# 任务说明
请把下面清单中从含有“Screen dimensions: 406x285”的那一行起、到含有“The image size is (1038, 584).”的那一行止的部分整理成Markdown表格，首尾两行都包括在内。表格分“序号”和“内容”两列，跳过空行，图片不要写进答案。

# 任务数据

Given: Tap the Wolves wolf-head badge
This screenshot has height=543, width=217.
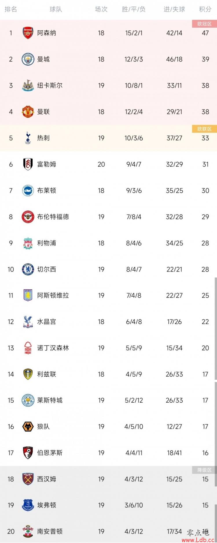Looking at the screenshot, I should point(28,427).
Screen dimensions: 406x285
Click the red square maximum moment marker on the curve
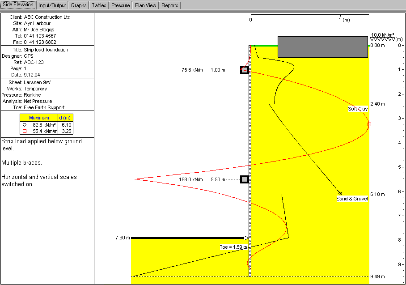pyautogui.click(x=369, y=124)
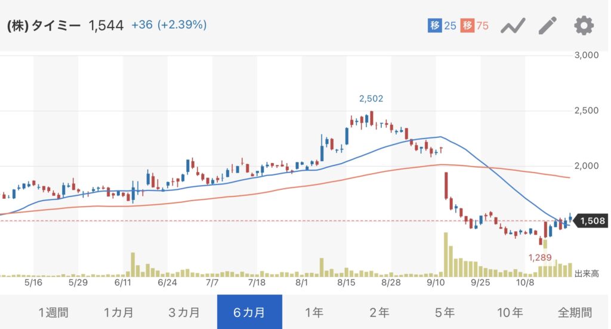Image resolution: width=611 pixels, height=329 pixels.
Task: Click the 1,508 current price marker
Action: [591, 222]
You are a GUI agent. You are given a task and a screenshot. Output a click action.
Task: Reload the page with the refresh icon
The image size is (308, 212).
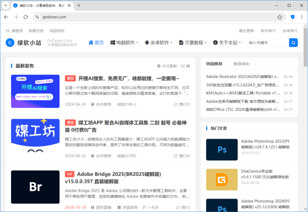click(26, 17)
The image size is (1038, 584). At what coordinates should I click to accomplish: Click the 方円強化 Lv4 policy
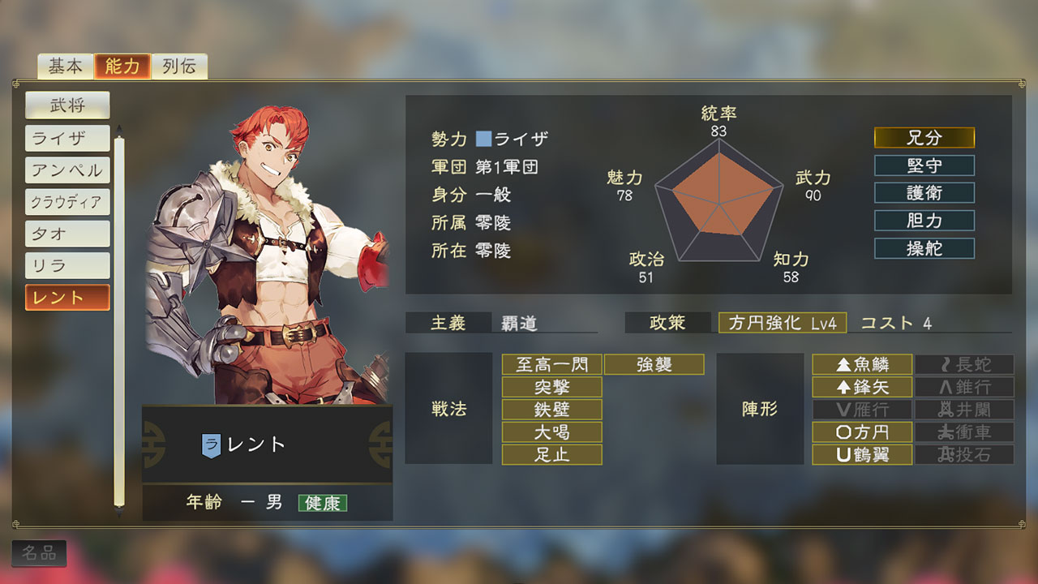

==

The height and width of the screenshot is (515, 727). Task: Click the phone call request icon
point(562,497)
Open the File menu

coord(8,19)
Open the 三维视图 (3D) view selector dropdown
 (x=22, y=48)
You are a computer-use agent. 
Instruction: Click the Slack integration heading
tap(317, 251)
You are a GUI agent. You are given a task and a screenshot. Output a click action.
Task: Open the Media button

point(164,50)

# 参考答案
| 序号 | 内容 |
|---|---|
| 1 | Screen dimensions: 406x285 |
| 2 | Click the red square maximum moment marker on the curve |
| 3 | pyautogui.click(x=369, y=124) |
| 4 | Image resolution: width=611 pixels, height=329 pixels. |
| 5 | Task: Click the 1,508 current price marker |
| 6 | Action: [591, 222] |
| 7 | You are a GUI agent. You are given a task and a screenshot. Output a click action. |
| 8 | Task: Reload the page with the refresh icon |
| 9 | The image size is (308, 212). |
| 10 | click(26, 17) |
| 11 | The image size is (1038, 584). At what coordinates should I click to accomplish: Click the 方円強化 Lv4 policy |